### Exercise goal
Restate the data below word for word. Leave the images out.

### Data items
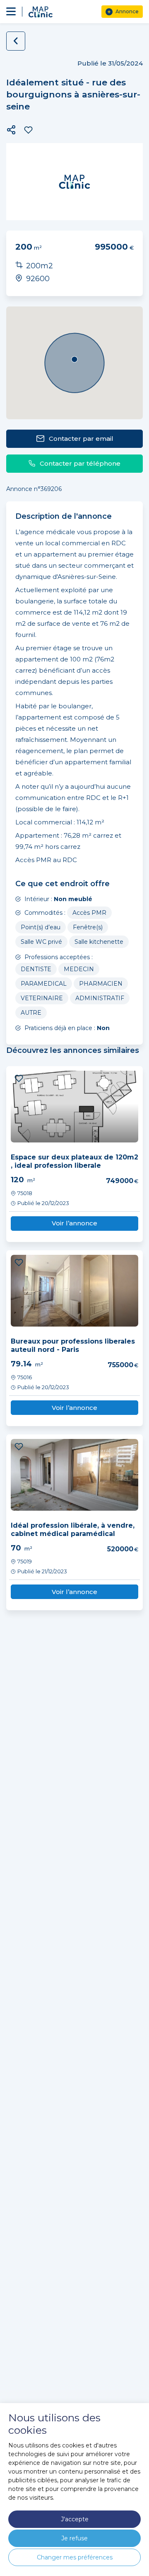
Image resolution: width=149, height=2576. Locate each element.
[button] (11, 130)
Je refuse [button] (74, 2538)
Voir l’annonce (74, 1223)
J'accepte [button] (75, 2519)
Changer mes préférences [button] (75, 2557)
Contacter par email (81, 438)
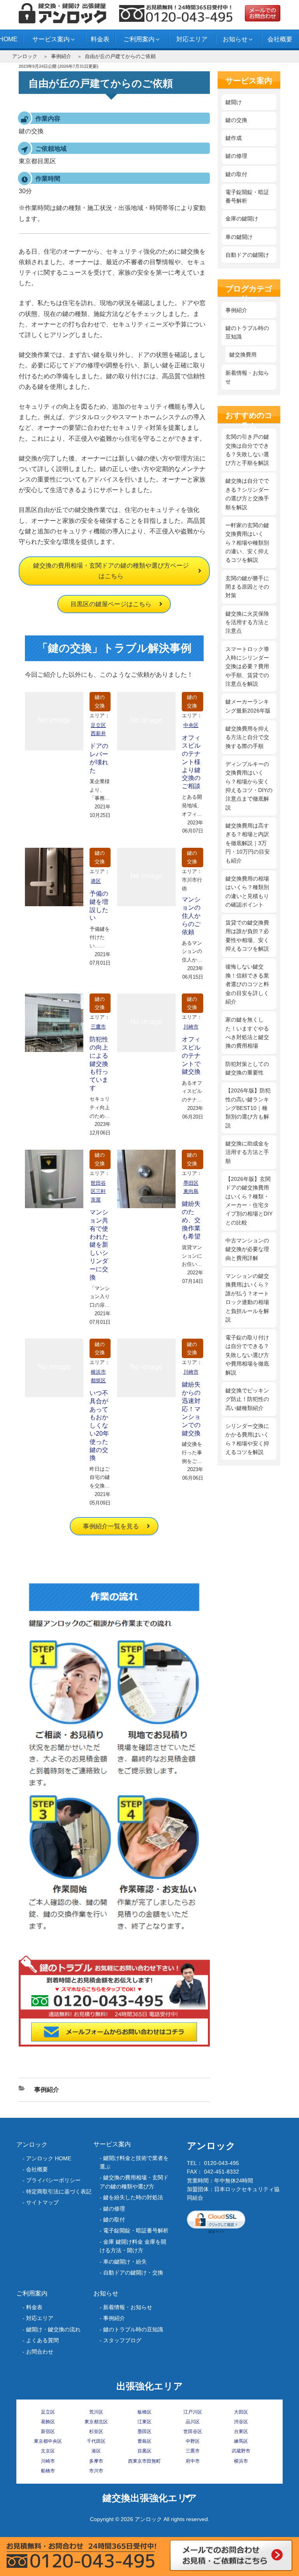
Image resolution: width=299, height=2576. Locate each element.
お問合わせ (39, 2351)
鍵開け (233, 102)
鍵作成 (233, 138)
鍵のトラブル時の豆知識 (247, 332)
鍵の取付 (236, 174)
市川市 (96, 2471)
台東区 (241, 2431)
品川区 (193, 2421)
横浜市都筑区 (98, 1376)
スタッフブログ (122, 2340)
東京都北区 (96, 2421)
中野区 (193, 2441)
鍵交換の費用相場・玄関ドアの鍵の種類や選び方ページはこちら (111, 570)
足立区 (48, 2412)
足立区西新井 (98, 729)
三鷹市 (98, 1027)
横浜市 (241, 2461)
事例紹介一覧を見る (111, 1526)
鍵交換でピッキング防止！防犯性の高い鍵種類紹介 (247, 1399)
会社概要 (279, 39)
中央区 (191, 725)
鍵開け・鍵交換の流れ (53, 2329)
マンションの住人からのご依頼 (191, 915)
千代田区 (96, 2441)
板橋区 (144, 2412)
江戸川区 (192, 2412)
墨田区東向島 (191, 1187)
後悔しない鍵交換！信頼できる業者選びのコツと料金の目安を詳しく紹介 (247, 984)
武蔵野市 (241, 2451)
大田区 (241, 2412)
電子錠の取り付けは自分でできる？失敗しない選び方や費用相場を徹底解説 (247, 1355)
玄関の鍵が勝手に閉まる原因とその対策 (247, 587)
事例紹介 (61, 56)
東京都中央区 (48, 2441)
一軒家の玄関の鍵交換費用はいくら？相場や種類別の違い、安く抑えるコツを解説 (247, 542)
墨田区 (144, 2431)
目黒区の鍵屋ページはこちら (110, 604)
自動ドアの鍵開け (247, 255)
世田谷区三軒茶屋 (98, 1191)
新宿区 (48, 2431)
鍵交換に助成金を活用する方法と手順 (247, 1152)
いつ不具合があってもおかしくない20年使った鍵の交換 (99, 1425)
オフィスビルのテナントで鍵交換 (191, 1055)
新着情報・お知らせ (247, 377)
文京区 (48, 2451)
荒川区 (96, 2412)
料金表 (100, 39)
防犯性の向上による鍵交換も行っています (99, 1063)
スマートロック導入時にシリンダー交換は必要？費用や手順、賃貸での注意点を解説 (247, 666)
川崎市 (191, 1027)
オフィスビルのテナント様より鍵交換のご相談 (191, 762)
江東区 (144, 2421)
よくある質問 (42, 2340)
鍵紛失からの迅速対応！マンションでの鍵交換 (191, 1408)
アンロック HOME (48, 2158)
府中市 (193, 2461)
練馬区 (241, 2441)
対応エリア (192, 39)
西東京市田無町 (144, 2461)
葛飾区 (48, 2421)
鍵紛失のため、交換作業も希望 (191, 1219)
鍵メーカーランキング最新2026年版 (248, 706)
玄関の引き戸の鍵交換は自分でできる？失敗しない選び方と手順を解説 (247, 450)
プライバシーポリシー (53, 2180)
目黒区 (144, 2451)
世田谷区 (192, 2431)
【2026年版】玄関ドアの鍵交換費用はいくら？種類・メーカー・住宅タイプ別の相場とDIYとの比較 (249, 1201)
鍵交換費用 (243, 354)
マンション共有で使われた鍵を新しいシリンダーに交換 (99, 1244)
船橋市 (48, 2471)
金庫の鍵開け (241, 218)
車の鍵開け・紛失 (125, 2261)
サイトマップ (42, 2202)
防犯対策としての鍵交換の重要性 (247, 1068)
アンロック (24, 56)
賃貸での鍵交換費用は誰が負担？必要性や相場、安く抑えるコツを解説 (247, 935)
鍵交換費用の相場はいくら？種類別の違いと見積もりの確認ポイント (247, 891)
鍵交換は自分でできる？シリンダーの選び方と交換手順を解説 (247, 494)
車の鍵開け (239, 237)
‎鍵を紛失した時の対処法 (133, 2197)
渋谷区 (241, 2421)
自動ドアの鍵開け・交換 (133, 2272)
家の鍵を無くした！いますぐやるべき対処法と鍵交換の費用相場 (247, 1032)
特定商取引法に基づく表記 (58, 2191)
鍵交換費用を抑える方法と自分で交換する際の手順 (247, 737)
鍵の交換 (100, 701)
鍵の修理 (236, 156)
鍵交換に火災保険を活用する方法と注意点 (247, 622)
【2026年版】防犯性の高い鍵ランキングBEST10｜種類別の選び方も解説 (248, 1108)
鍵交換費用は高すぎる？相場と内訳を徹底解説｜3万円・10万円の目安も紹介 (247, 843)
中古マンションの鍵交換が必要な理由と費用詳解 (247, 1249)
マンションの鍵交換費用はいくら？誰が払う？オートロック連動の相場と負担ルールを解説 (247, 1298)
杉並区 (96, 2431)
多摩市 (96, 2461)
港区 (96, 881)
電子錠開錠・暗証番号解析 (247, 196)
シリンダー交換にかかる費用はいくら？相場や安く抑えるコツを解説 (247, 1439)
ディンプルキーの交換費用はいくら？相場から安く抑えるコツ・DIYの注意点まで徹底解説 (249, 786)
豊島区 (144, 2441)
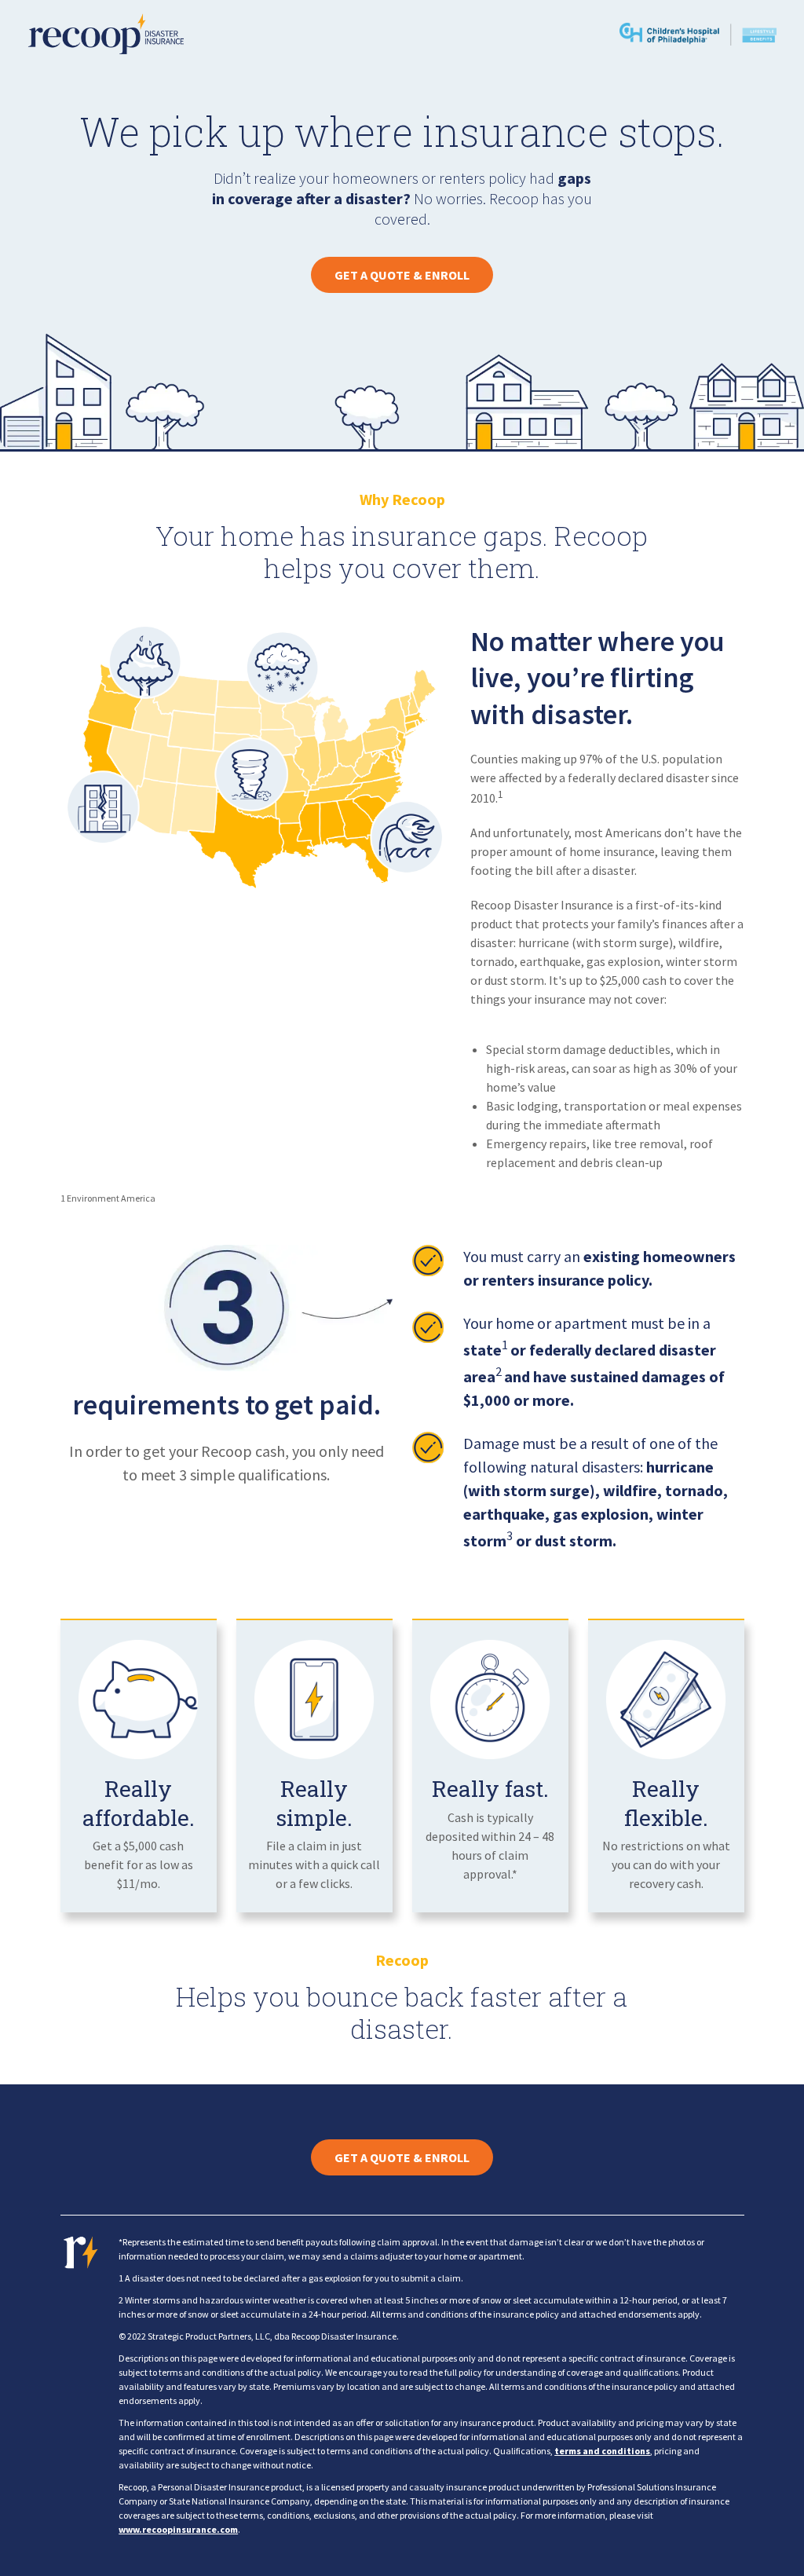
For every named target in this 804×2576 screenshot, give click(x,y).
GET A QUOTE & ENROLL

### Completed task
Image resolution: width=149, height=2576. Locate each element.
[button] (11, 130)
Je refuse [button] (74, 2538)
Voir l’annonce (74, 1223)
J'accepte [button] (75, 2519)
Changer mes préférences [button] (75, 2557)
Contacter par email (81, 438)
Image resolution: width=299, height=2576. Locate each element.
お問合わせ (39, 2351)
鍵開け (233, 102)
鍵作成 (233, 138)
鍵のトラブル時の豆知識 (247, 332)
鍵の取付 (236, 174)
市川市 (96, 2471)
台東区 (241, 2431)
品川区 (193, 2421)
横浜市都筑区 (98, 1376)
スタッフブログ (122, 2340)
東京都北区 (96, 2421)
中野区 (193, 2441)
鍵交換の費用相場・玄関ドアの鍵の種類や選び方ページはこちら (111, 570)
足立区 (48, 2412)
足立区西新井 (98, 729)
三鷹市 (98, 1027)
横浜市 (241, 2461)
事例紹介一覧を見る (111, 1526)
鍵交換でピッキング防止！防犯性の高い鍵種類紹介 (247, 1399)
会社概要 (279, 39)
中央区 (191, 725)
鍵開け・鍵交換の流れ (53, 2329)
マンションの住人からのご依頼 (191, 915)
千代田区 (96, 2441)
板橋区 (144, 2412)
江戸川区 (192, 2412)
墨田区東向島 (191, 1187)
後悔しない鍵交換！信頼できる業者選びのコツと料金の目安を詳しく紹介 (247, 984)
武蔵野市 (241, 2451)
大田区 (241, 2412)
電子錠の取り付けは自分でできる？失敗しない選び方や費用相場を徹底解説 (247, 1355)
玄関の鍵が勝手に閉まる原因とその対策 (247, 587)
事例紹介 (61, 56)
東京都中央区 (48, 2441)
一軒家の玄関の鍵交換費用はいくら？相場や種類別の違い、安く抑えるコツを解説 (247, 542)
墨田区 (144, 2431)
目黒区の鍵屋ページはこちら (110, 604)
自動ドアの鍵開け (247, 255)
世田谷区三軒茶屋 (98, 1191)
新宿区 (48, 2431)
鍵交換に助成金を活用する方法と手順 (247, 1152)
いつ不具合があってもおかしくない20年使った鍵の交換 (99, 1425)
オフィスビルのテナントで鍵交換 (191, 1055)
新着情報・お知らせ (247, 377)
文京区 (48, 2451)
荒川区 (96, 2412)
料金表 (100, 39)
防犯性の向上による鍵交換も行っています (99, 1063)
スマートロック導入時にシリンダー交換は必要？費用や手順、賃貸での注意点を解説 (247, 666)
川崎市 (191, 1027)
オフィスビルのテナント様より鍵交換のご相談 (191, 762)
江東区 (144, 2421)
よくある質問 (42, 2340)
鍵紛失からの迅速対応！マンションでの鍵交換 (191, 1408)
アンロック HOME (48, 2158)
府中市 (193, 2461)
練馬区 (241, 2441)
対応エリア (192, 39)
西東京市田無町 (144, 2461)
葛飾区 (48, 2421)
鍵紛失のため、交換作業も希望 (191, 1219)
鍵メーカーランキング最新2026年版 (248, 706)
玄関の引き戸の鍵交換は自分でできる？失敗しない選び方と手順を解説 (247, 450)
プライバシーポリシー (53, 2180)
目黒区 (144, 2451)
世田谷区 (192, 2431)
【2026年版】玄関ドアの鍵交換費用はいくら？種類・メーカー・住宅タイプ別の相場とDIYとの比較 (249, 1201)
鍵交換費用 (243, 354)
マンション共有で使われた鍵を新しいシリンダーに交換 (99, 1244)
船橋市 (48, 2471)
金庫の鍵開け (241, 218)
車の鍵開け・紛失 (125, 2261)
サイトマップ (42, 2202)
防犯対策としての鍵交換の重要性 (247, 1068)
アンロック (24, 56)
賃貸での鍵交換費用は誰が負担？必要性や相場、安く抑えるコツを解説 (247, 935)
鍵交換費用の相場はいくら？種類別の違いと見積もりの確認ポイント (247, 891)
鍵交換は自分でできる？シリンダーの選び方と交換手順を解説 (247, 494)
車の鍵開け (239, 237)
‎鍵を紛失した時の対処法 (133, 2197)
渋谷区 (241, 2421)
自動ドアの鍵開け・交換 (133, 2272)
家の鍵を無くした！いますぐやるべき対処法と鍵交換の費用相場 (247, 1032)
特定商取引法に基づく表記 (58, 2191)
鍵交換費用を抑える方法と自分で交換する際の手順 (247, 737)
鍵の交換 (100, 701)
鍵の修理 (236, 156)
鍵交換に火災保険を活用する方法と注意点 (247, 622)
【2026年版】防犯性の高い鍵ランキングBEST10｜種類別の選び方も解説 (248, 1108)
鍵交換費用は高すぎる？相場と内訳を徹底解説｜3万円・10万円の目安も紹介 (247, 843)
中古マンションの鍵交換が必要な理由と費用詳解 (247, 1249)
マンションの鍵交換費用はいくら？誰が払う？オートロック連動の相場と負担ルールを解説 (247, 1298)
杉並区 (96, 2431)
多摩市 (96, 2461)
港区 (96, 881)
電子錠開錠・暗証番号解析 (247, 196)
シリンダー交換にかかる費用はいくら？相場や安く抑えるコツを解説 (247, 1439)
ディンプルキーの交換費用はいくら？相場から安く抑えるコツ・DIYの注意点まで徹底解説 (249, 786)
豊島区 (144, 2441)
For every named target in this 804×2576 screenshot, give click(x,y).
GET A QUOTE & ENROLL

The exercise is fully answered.